— ТЕКСТ ДЛЯ ЧТЕНИЯ —
########################################
Их политические аппетиты растут день ото дня. Не успела российская власть отрапортовать об успешном завершении в Чечне выборов в парламент, как в то время еще и.о. председателя правительства республики Рамзан Кадыров выступил с новой политической инициативой. Ее практическая реализация способна в очередной раз взорвать весь Северный Кавказ — 5 декабря 2005 года Р. Кадыров заявил о необходимости скорейшего определения границ Чеченской республики, мотивируя свои доводы тем, что решение этой задачи откладывается уже около 15 лет. За это время кто как хотел двигал межу, и территория Чечни значительно сократилась. В своем выступлении он обозначил еще одну задачу новоизбранного парламента, подчеркнув, «что, как и положено по Конституции Чеченской Республики и действующим законам России, чеченский парламент определит границы Чечни». Таким образом, нынешний де-факто руководитель этой северокавказской республики в очередной раз подтвердил реальное предназначение ее высшего представительного органа власти, то есть законодательное оформление процесса приватизации республиканской власти региональной политической элитой, якобы «пророс-сийской». Но чтобы проводить приватизацию, необходимо определить границы того имущества, которое предполагается передать в частные руки, к тому же сделать это необходимо не «по понятиям», а на основе легитимных процедур. «Вопрос наших исконных территорий волнует весь народ. Однако мы успокаивали людей, отмечая, что решить его нужно исключительно на основании закона. Теперь это время пришло, и парламент должен его рассмотреть», — заявил Рамзан Кадыров.
########################################
— ЗАДАНИЯ ДЛЯ ВЫПОЛНЕНИЯ —
[1] Какого числа, согласно тексту о границах Чечни, Рамзан Кадыров заявил о необходимости скорейшего определения границ республики?
[2] Напишите продолжение текста о границах Чечни, начиная сразу после его последнего предложения.

— ВЫДЕРЖКИ ИЗ ЗАПИСЕЙ —
########################################
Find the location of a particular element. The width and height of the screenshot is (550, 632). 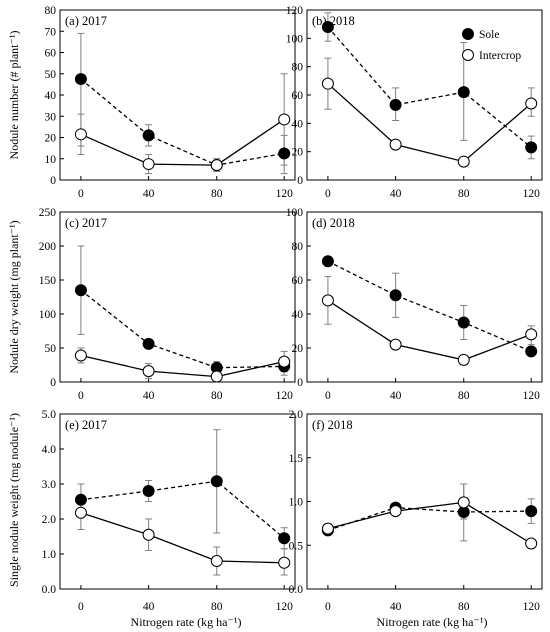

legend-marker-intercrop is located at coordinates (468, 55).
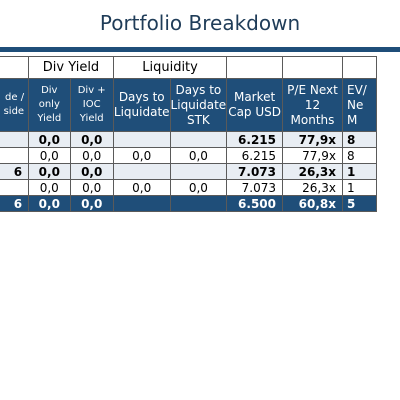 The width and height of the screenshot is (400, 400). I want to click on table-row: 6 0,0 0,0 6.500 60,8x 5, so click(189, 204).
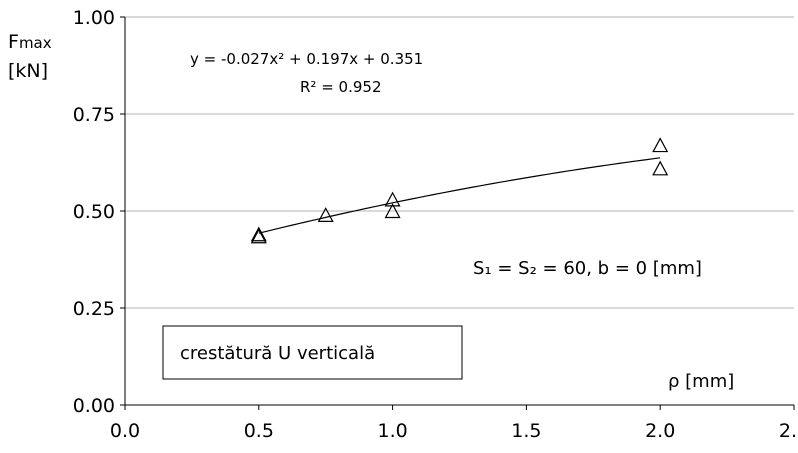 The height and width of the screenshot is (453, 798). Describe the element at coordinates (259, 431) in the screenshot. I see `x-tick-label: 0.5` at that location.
########################################
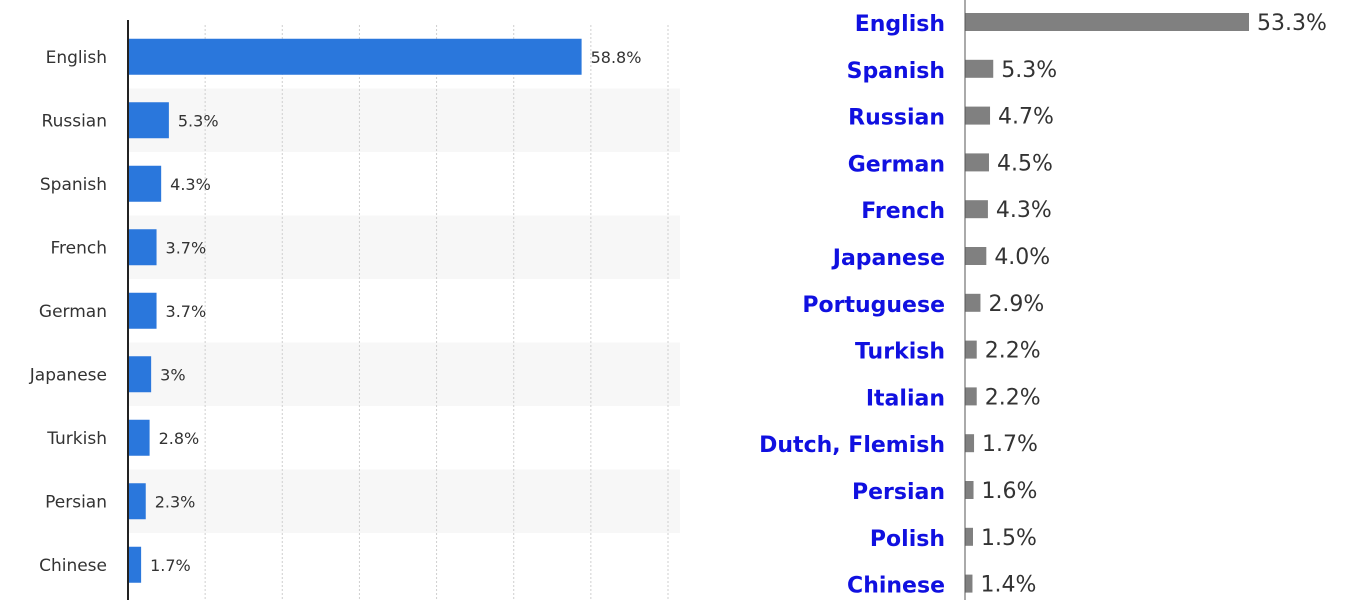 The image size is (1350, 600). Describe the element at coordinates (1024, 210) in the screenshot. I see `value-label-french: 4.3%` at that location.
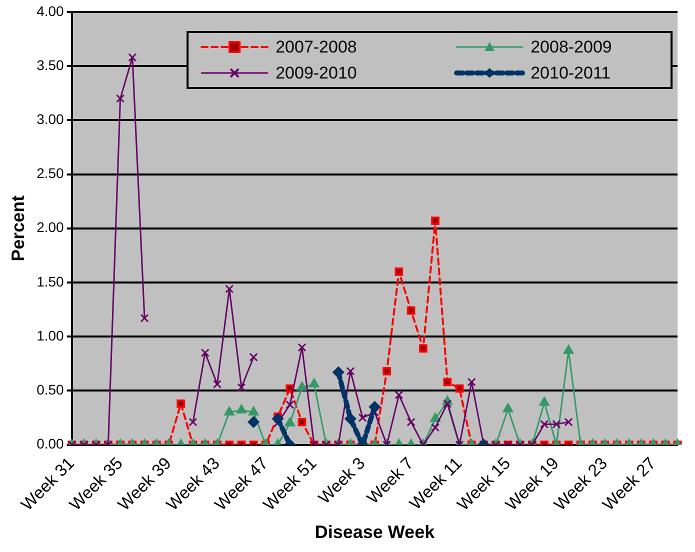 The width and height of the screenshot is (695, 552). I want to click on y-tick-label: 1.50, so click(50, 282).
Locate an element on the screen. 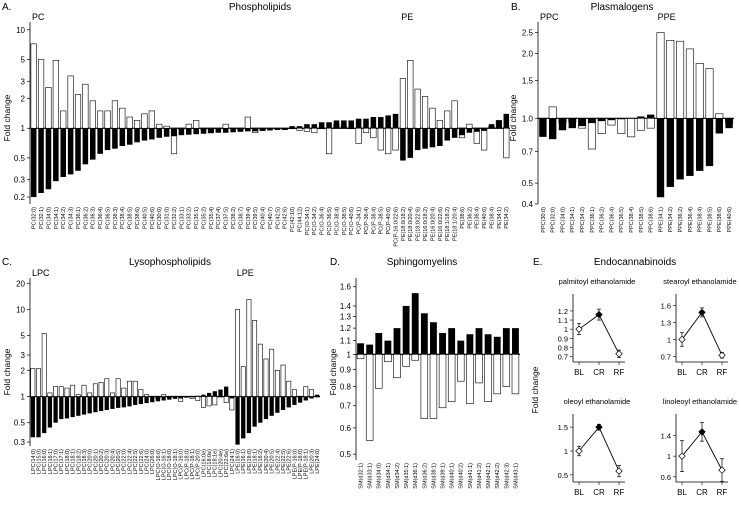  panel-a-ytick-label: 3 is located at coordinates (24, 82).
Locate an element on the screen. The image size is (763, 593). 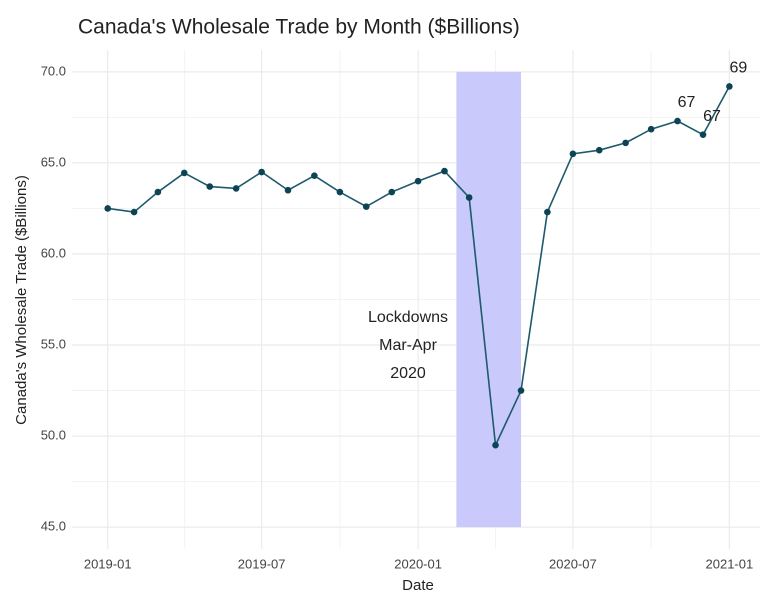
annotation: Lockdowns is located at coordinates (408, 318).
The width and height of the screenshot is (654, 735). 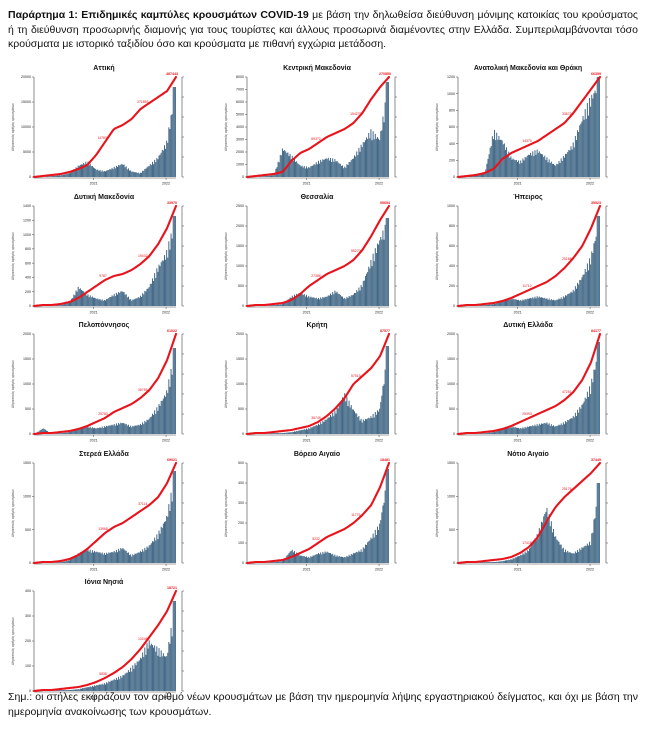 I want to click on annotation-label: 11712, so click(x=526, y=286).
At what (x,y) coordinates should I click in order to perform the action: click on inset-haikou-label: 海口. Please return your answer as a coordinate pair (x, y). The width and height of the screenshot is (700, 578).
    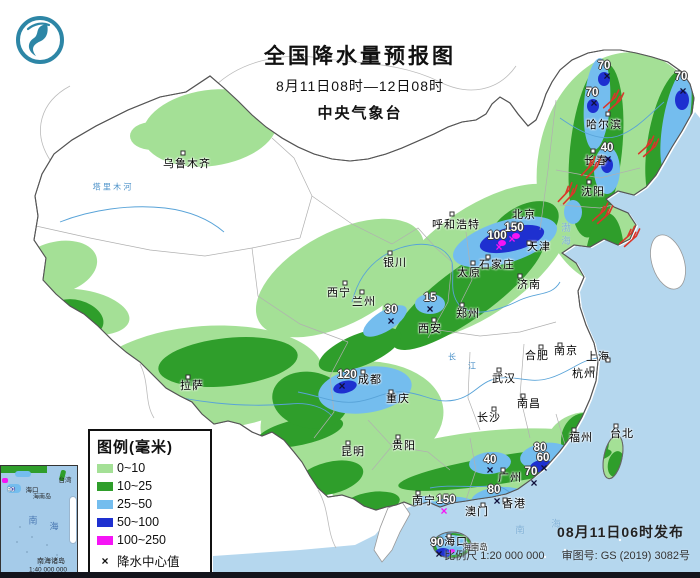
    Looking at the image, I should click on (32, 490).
########################################
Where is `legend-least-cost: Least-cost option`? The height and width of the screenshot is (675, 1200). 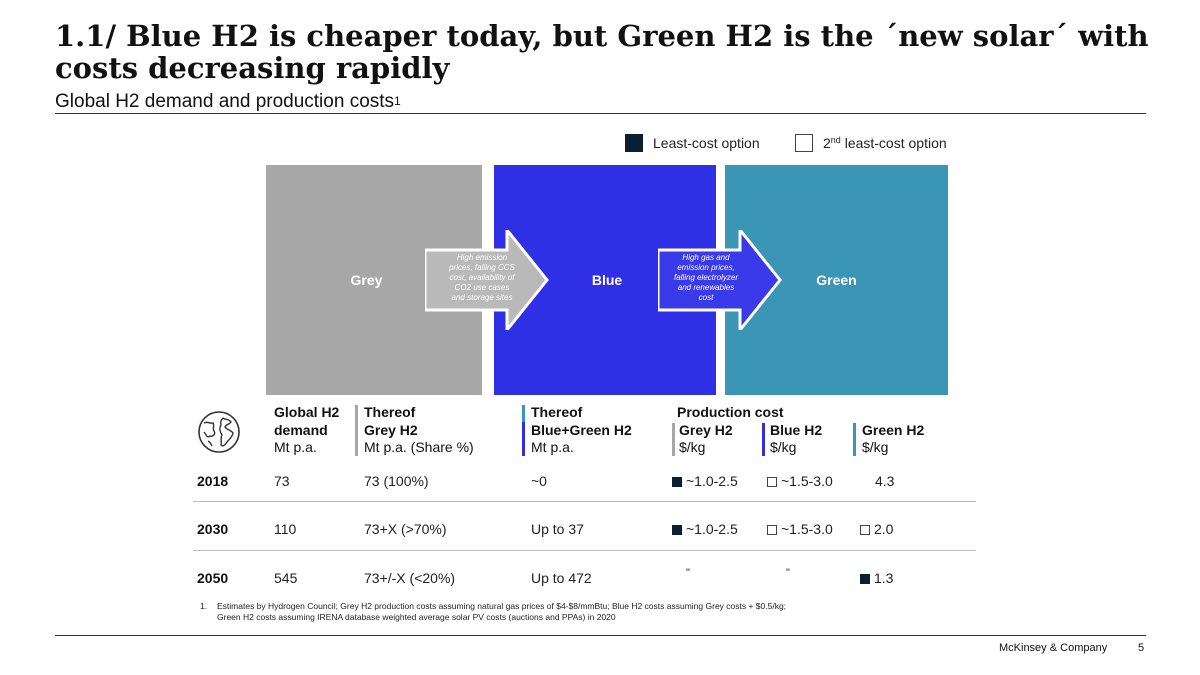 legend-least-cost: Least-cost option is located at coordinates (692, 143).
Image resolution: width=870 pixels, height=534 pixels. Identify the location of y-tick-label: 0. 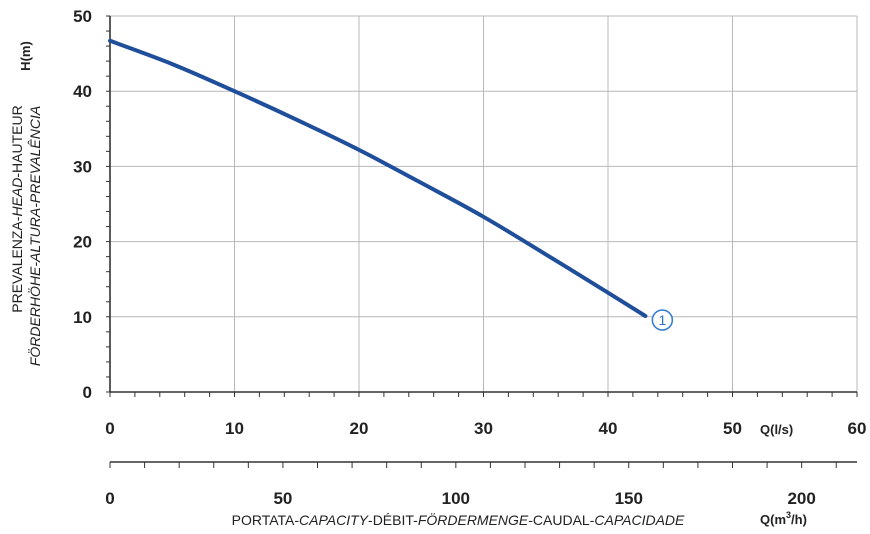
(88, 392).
########################################
— ОТВЕТЫ НА ЗАДАНИЯ —
[1] 5 декабря 2005 года.

[2]
Это заявление не было требованием оппозиционеров или национал-радикалов. Весной 2005 года политические силы, оппозиционные президенту Ингушетии Мураду Зязикову, выдвинули требования вернуть в состав республики Пригородный район, что ее руководители и федеральные власти оценили как инициативу националистическую и экстремистскую. Сегодня же требование изменить карту Кавказа выдвигает политик, ассоциирующийся с Кремлем и позиционирующий себя как последовательный проводник курса президента РФ Владимира Путина. Инициатива прозвучала, однако ни один представитель федеральной власти на нее не отреагировал. Российская вертикаль власти хранит молчание, как и в случае с Бороздиновской зачисткой, хасавюртовской эпопеей Р. Кадырова (столкновения его спецназовцев с дагестанскими милиционерами)...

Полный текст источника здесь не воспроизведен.